A new study published in JAMA Pediatrics finds that alcohol advertising helps lead children and young adults to drink for the first time. And if those young people have already drunk alcoholic beverages, the ads lead them to drink more, as Justin Worland writes for Time magazine. The study’s findings are notable for this blog because among the negative effects of underage drinking is that it can lead to car crashes, as an abstract of the study says. According to the study:
Drinkers younger than 21 years, who consume approximately 20% of all alcoholic drinks, imbibe more heavily than adults per drinking episode and are involved in twice as many fatal car crashes while drinking.
As an example of its findings, the study says that a 20-year-old man who saw few alcohol advertisements and lived in an area with minimal alcohol advertising per capita was predicted to have nine alcoholic drinks during the past month, as opposed to 16 drinks during that period if he had seen a higher number of advertisements.
Further, the study predicts that a man of the same age who lives in an area with the highest advertising spending per capita would have 15 drinks in a month if he had seen few ads, and 26 drinks if he had seen many such ads. The study found similar results among people under the legal drinking age. This last fact is important, the study says, “because there is often a greater policy interest in protecting underage youth from harmful communications than in protecting youth older than 21 years.”

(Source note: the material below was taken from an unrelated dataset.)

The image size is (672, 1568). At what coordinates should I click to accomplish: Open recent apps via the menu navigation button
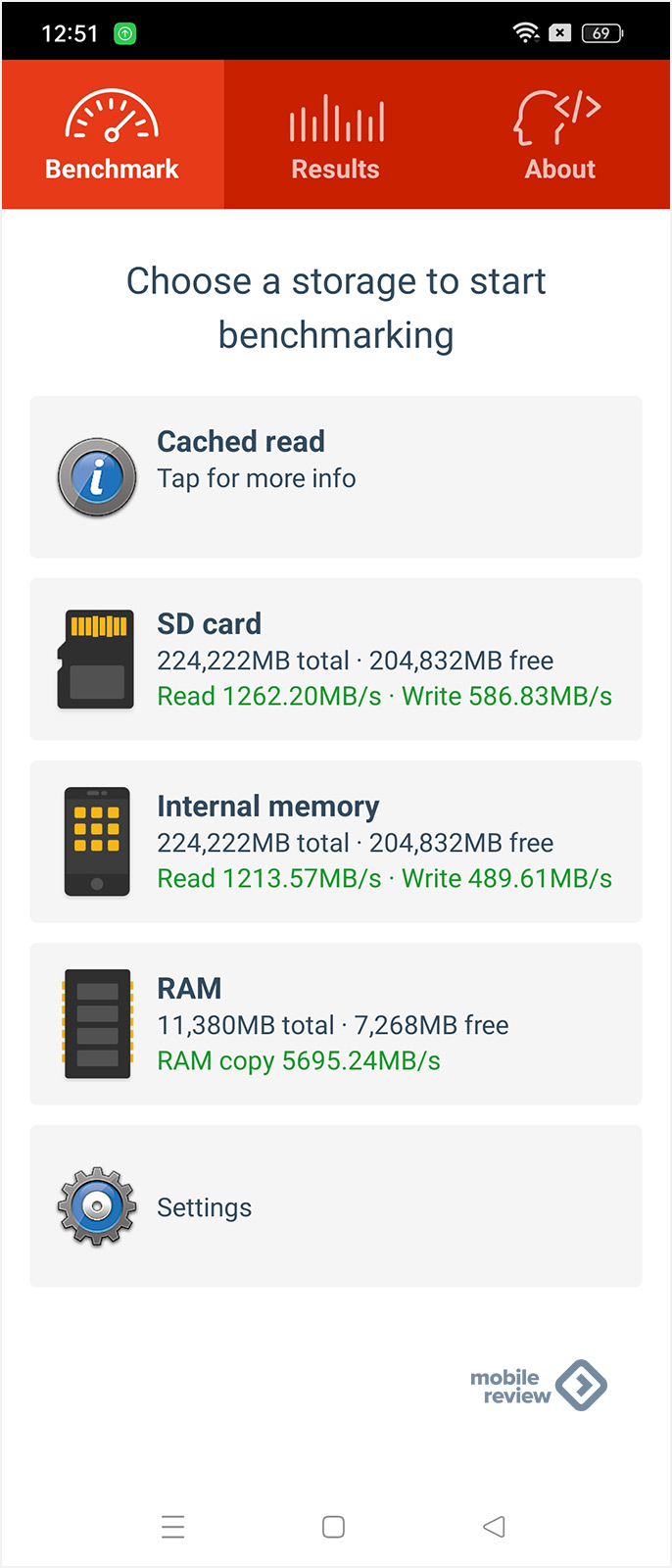[173, 1527]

In addition, the study finds that the drinking levels of those young people exposed to fewer alcoholic-beverage ads declined as those people reached their early 20s. Conversely, those youths in areas with more alcohol advertising wound up increasing the amount of their drinking into their late 20s.

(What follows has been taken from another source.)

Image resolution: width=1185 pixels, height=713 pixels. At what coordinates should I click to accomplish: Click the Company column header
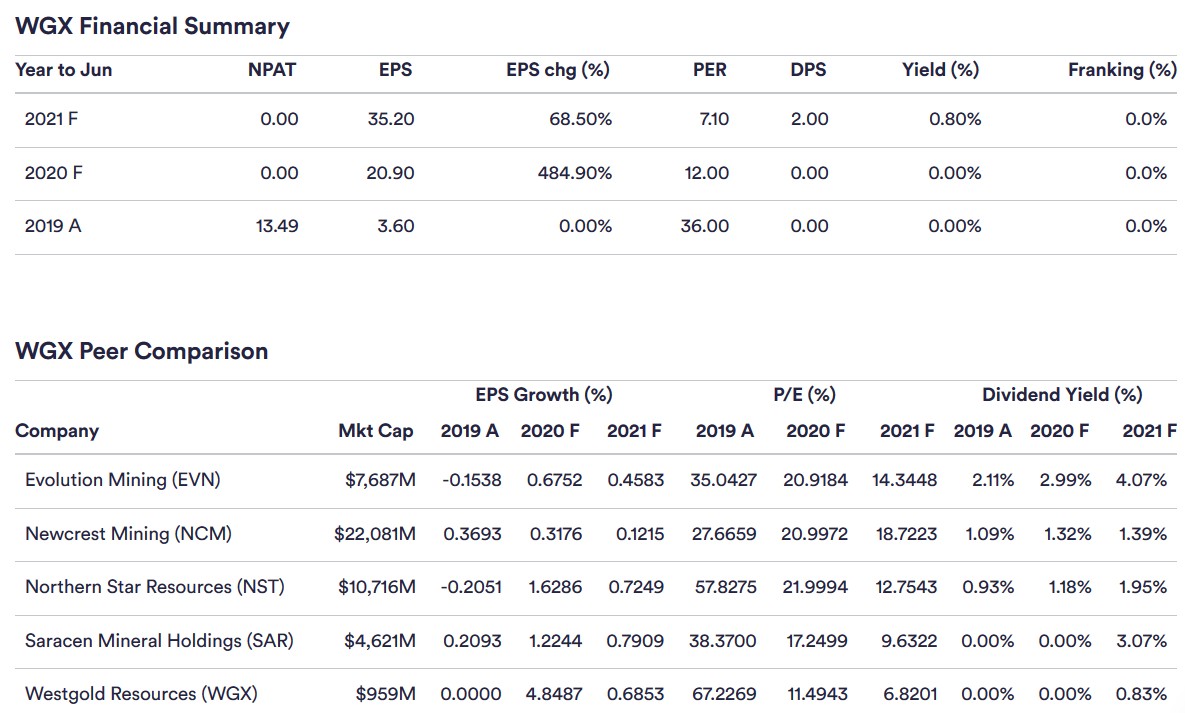[57, 431]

The study says that one reason its results are strong because of its relatively large sample. The study was based on a random samples of people ages 15 to 26 from 24 Nielsen media markets, who were interviewed four times between April 1999 and January 2001 using computer-assisted phone interviews. The study says it is based on 4,418 observations, 1,858 individuals, and 24 media markets.
According to the U.S. Centers for Disease Control and Prevention (CDC), one of every 10 teens drinks and drives. And young drivers (between the ages of 16 and 20) are 17 times more likely to die in a crash when they have a blood alcohol concentration of .08% than when they have not been drinking. A CDC chart shows that in Colorado, 8.5% of high school students age 16 and older report drinking and driving.

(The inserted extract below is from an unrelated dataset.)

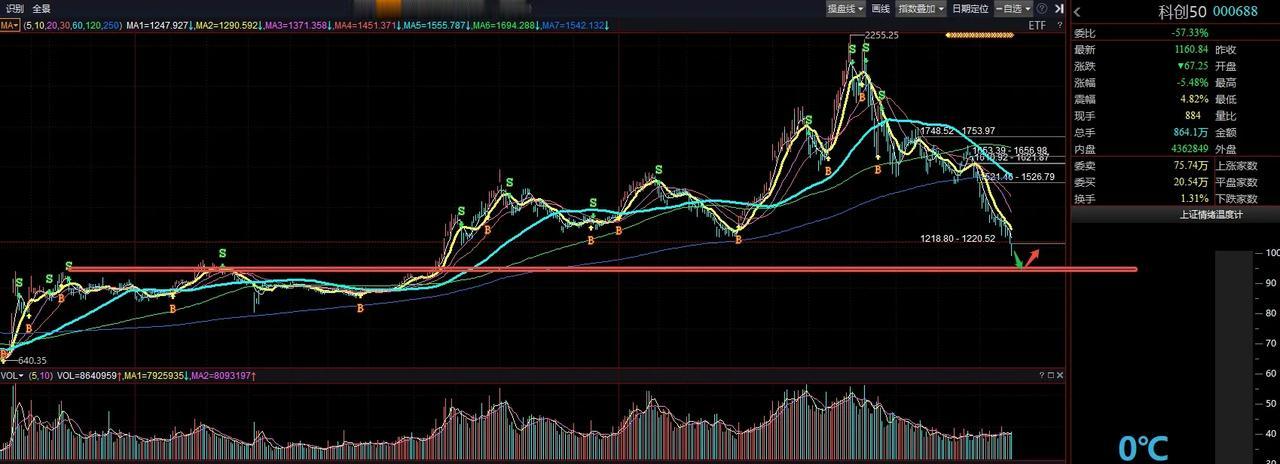Click the 日期定位 button

tap(970, 9)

The CDC suggests that communities increase awareness of the dangers of drinking and driving among teens and parents. It also urges states to strengthen their enforcement of existing policies such as the minimum legal drinking age, zero-tolerance laws, and graduated driver’s license systems.
This blog reported earlier this month about a Colorado Springs criminal defense lawyer who is offering a $1,000 scholarship to students who write an essay admitting that they drive while intoxicated. The lawyer, Christian A. Schwaner, said he believes teens would quit the bad habit of driving drunk once they admit to it.